RISE OF COVID-19 THEMED PHISHING EMAILS

As the COVID-19 pandemic continues to spread throughout the United States, an increasing number of states are issuing orders that restrict a person’s ability to leave their home for non-essential tasks. These restrictions have shuttered offices across the country. In response, many businesses have instituted “work-from-home” policies for the foreseeable future, giving employees remote access to the computer systems so they can remain at home to comply with shelter-in-place orders.  As a result, many IT departments have been stretched thin handling the logistics of moving nearly all business operations to allow for remote access.

This transition period has exposed companies to various forms of cyber-attacks which have been on the rise.  Hackers have posed as the Center for Disease Control and Prevention and the World Health Organization attempting to get people to click on dangerous links for more information on the virus. In fact, recently the U.S. Health and Human Services Department suffered its own cyber-attack on its computer system.

Specifically, companies should be on the watch for several types of emails which have become more prevalent amidst the global pandemic:

1. Business email compromise attacks – where a hacker will create a spoof email which makes it appear that it is coming from a senior colleague (often a CEO or CFO). The email attempts to trick the victim into making a money transfer or “payment” to a difficult-to-trace bank account associated with the hacker.
2. Ransomware attacks – in which a hacker will gain access to the victim’s computer system and lock the victim out and demand digital currency in exchange for regaining access.  These are often carried out by including a malicious attachment or embedded link to a phishing email.

There is a high volume of online communication as a result of employee transition to remote access. Additionally, many businesses have been reaching out to their employees and customers to give updates on their business as a result of the current environment. This potentially gives hackers additional opportunities to try and carry out their malicious attacks.

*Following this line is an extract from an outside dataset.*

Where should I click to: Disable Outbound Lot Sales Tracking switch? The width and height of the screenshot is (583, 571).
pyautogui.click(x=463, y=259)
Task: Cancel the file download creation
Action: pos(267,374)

Companies should be warning their employees of the threat of these attacks, as well as reminding them of their policies and procedures when receiving emails asking for money, clicking links, or downloading attachments.

THE EVENT OF A BREACH 

As a reminder, in California there are two statutes that identify what a company should do in the event of a data breach: Civil Code section 1798.29 (for state agencies) and Civil Code section 1798.82 (for private businesses). In both, the business needs to disclose the breach of the security system “in the most expedient time possible and without unreasonable delay….”

Once a company discovers that its data might be compromised, it must begin its investigation as soon as possible in order to determine the affected parties and provide full notice as laid out in the statute. If the breach affects more than 500 California residents, a copy of the breach notification must also be sent to the California Attorney General.

THE ROLE OF THE CALIFORNIA CONSUMER PRIVACY ACT IN BREACH INCIDENTS

The California Consumer Privacy Act (“CCPA”) is a comprehensive data privacy statute signed into law June 2018 that became effective January 1, 2020. It provides for a limited private right of action to California consumers when their “nonencrypted and nonredacted personal information” is “subject to an authorized access, exfiltration, theft, or disclosure as a result of the business’s violation of the duty to implement and maintain reasonable security procedures.” Effectively, this means that a victim of a security breach can potentially sue the company whose data has been accessed by a bad actor if the company did not implement and maintain reasonable security procedures. The statute also provides statutory damages of “not less than one hundred dollars ($100) and not greater than seven hundred and fifty ($750) per consumer per incident or actual damages, whichever is greater.” In the event of a class-action lawsuit, the statutory damage award could be very costly.

While the legislature has not clarified what “reasonable security procedures” are, there are steps companies can take to better equip themselves from the threat of a cyber-attack. These include, but are not limited to:

• Periodic risk assessments;
• Internal/external penetration tests; and
• Regular cyber-security trainings for your employees.

Buchalter understands that the pandemic has caused companies to act with extra caution with respect to the health and well-being of their employees and customers. However, it is also important to remain diligent with respect to the company’s computer systems and personal information to avoid becoming the victim of a cyber-attack.